[Data on locating visible targets]
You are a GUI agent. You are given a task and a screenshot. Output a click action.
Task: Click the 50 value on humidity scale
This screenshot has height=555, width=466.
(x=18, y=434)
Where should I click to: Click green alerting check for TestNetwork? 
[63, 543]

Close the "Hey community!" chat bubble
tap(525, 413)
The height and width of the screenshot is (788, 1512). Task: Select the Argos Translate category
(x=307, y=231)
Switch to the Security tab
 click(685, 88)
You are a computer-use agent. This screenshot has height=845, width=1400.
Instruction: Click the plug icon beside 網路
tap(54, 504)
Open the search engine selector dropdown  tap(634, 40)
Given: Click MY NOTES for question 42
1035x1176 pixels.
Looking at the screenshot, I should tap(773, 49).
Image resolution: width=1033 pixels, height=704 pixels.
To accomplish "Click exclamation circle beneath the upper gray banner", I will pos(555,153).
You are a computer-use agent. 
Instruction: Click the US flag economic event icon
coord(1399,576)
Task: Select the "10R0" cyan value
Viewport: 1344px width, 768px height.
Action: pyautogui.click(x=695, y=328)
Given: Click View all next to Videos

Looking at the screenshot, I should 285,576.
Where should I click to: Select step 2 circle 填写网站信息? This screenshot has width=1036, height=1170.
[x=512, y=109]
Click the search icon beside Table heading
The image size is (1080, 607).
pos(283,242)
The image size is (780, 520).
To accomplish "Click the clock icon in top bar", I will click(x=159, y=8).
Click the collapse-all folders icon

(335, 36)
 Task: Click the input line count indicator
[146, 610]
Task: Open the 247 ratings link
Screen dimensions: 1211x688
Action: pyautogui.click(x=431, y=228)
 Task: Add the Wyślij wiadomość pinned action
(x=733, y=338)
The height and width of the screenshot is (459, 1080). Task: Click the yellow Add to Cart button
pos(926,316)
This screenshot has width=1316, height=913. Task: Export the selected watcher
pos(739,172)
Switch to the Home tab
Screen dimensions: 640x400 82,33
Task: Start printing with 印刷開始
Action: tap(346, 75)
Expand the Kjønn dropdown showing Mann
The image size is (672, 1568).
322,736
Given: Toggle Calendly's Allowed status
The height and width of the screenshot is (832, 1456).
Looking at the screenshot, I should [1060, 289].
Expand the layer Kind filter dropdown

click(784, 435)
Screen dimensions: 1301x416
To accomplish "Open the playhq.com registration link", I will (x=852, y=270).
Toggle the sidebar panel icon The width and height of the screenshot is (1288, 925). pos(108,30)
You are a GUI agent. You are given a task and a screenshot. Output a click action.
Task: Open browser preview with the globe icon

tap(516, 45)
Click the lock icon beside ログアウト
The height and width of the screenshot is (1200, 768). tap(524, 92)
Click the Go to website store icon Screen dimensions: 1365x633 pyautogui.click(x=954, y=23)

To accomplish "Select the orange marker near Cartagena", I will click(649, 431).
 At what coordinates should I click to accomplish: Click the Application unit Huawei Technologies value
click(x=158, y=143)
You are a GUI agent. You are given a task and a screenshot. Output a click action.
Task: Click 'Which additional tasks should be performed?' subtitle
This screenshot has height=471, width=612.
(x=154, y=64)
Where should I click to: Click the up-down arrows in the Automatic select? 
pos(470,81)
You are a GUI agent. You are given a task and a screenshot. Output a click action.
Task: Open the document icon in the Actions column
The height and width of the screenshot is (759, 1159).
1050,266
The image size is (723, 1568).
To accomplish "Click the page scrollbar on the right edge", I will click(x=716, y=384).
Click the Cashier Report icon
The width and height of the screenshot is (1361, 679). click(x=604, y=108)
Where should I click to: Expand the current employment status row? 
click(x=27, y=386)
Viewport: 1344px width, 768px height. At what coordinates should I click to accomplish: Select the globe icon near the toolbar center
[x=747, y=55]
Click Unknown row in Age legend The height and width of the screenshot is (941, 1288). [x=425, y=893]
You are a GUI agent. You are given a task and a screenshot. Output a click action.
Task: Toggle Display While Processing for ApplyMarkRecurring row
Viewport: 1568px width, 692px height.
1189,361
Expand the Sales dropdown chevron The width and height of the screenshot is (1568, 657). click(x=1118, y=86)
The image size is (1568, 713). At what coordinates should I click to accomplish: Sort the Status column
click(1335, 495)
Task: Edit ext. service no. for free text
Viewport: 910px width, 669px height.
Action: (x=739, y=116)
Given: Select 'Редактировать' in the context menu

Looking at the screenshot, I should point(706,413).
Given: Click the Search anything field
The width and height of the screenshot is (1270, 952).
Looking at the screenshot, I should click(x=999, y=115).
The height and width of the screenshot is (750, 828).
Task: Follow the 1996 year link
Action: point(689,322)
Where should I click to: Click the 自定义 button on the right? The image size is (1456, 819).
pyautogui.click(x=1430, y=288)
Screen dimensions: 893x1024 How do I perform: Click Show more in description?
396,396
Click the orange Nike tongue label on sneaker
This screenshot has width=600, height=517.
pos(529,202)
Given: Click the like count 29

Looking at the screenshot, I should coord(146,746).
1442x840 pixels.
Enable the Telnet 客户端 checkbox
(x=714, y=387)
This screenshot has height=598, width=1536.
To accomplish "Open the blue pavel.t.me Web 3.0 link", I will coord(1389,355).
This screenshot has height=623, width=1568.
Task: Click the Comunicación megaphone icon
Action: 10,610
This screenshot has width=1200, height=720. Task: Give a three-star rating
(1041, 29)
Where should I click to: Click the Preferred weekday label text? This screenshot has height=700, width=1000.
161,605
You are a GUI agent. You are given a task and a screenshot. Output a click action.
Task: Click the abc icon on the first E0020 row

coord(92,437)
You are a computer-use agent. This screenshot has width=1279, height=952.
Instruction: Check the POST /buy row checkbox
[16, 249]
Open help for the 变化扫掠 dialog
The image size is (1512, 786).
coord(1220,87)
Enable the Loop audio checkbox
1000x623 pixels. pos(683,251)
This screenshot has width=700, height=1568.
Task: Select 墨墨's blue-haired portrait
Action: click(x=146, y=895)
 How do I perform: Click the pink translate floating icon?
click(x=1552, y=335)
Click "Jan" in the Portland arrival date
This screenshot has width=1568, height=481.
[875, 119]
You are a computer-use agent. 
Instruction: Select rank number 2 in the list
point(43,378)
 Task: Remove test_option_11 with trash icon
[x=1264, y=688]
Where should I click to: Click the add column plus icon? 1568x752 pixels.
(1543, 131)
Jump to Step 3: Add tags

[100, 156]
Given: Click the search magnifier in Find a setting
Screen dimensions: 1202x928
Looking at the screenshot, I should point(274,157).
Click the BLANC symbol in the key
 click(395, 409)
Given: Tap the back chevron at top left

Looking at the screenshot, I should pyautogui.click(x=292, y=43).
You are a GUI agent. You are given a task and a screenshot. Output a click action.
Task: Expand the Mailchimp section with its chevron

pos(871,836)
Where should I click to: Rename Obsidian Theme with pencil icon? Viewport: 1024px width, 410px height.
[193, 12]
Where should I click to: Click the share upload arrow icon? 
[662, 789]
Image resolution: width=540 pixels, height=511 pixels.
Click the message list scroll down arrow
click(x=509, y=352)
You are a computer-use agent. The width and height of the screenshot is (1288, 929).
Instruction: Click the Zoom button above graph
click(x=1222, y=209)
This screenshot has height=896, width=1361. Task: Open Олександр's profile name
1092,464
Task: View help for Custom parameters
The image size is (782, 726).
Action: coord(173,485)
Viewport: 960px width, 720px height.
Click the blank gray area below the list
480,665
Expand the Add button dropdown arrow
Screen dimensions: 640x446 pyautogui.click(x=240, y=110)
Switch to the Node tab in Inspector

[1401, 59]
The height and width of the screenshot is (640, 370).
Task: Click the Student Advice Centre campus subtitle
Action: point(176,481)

- _JOB_
Output the lines of the material above verbatim, starting at the line that contains "This screenshot has height=896, width=1361." and ending at the last line of the material.

- _EXERCISE SOLUTION_
This screenshot has height=896, width=1361. Task: Open Олександр's profile name
1092,464
Task: View help for Custom parameters
The image size is (782, 726).
Action: coord(173,485)
Viewport: 960px width, 720px height.
Click the blank gray area below the list
480,665
Expand the Add button dropdown arrow
Screen dimensions: 640x446 pyautogui.click(x=240, y=110)
Switch to the Node tab in Inspector

[1401, 59]
The height and width of the screenshot is (640, 370).
Task: Click the Student Advice Centre campus subtitle
Action: point(176,481)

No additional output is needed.